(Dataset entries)
== Segment start ==

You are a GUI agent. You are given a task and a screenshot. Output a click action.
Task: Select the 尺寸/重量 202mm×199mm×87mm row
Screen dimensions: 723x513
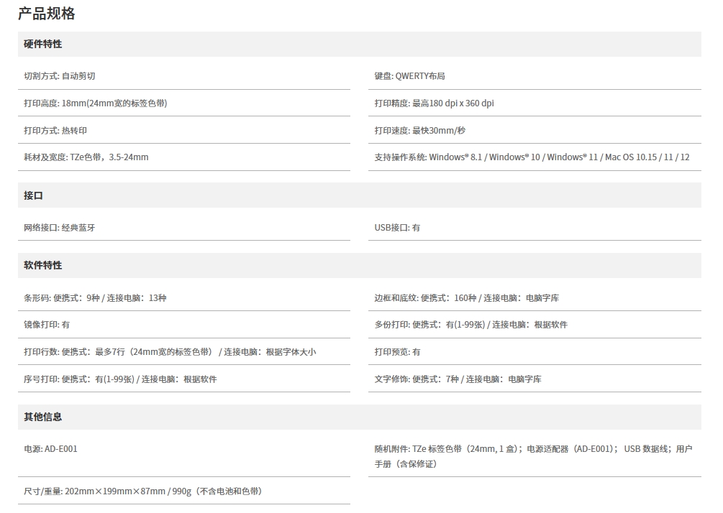[x=142, y=491]
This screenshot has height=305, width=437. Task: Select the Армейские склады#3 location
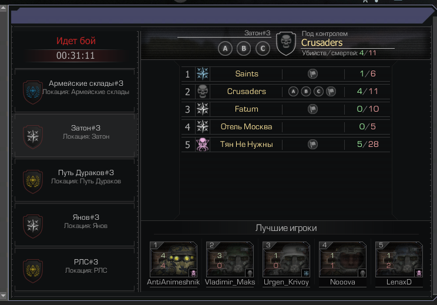point(75,91)
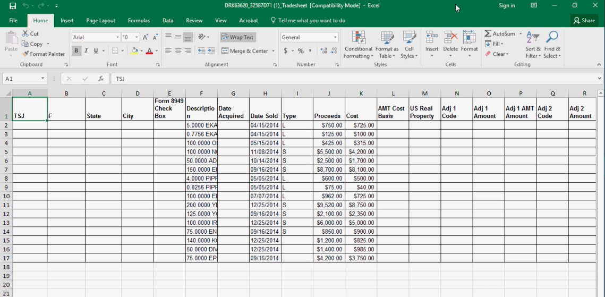Open the Sort & Filter tool
This screenshot has height=297, width=605.
point(532,38)
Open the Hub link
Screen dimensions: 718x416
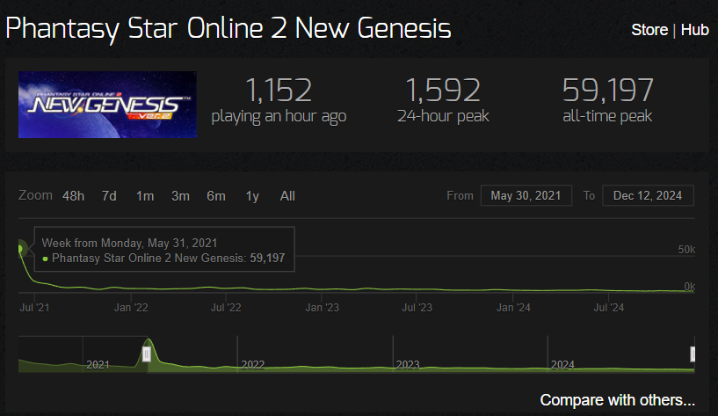coord(694,30)
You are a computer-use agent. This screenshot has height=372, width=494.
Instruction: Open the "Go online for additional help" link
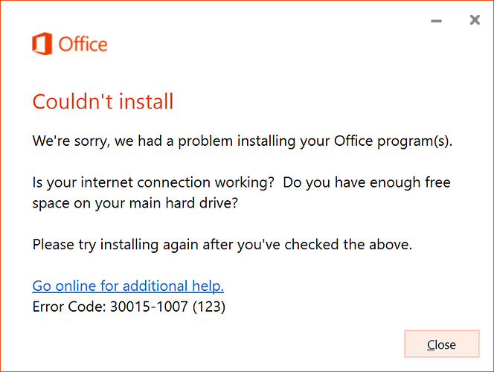128,286
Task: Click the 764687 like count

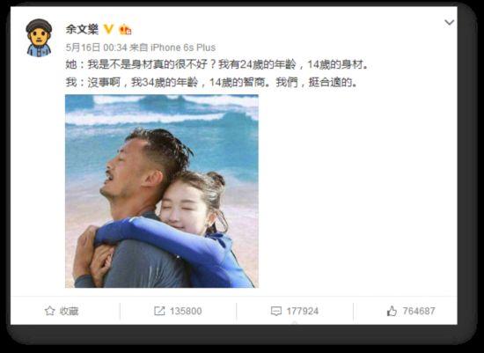Action: coord(419,311)
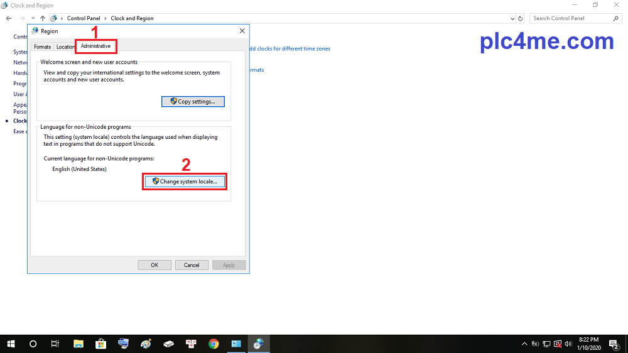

== Segment end ==

Please show every line above that includes the word "agent".

**COMPLETED TASK:**
You are a GUI agent. You are given a task and a screenshot. Output a click action.
You are a computer-use agent. This screenshot has height=372, width=494.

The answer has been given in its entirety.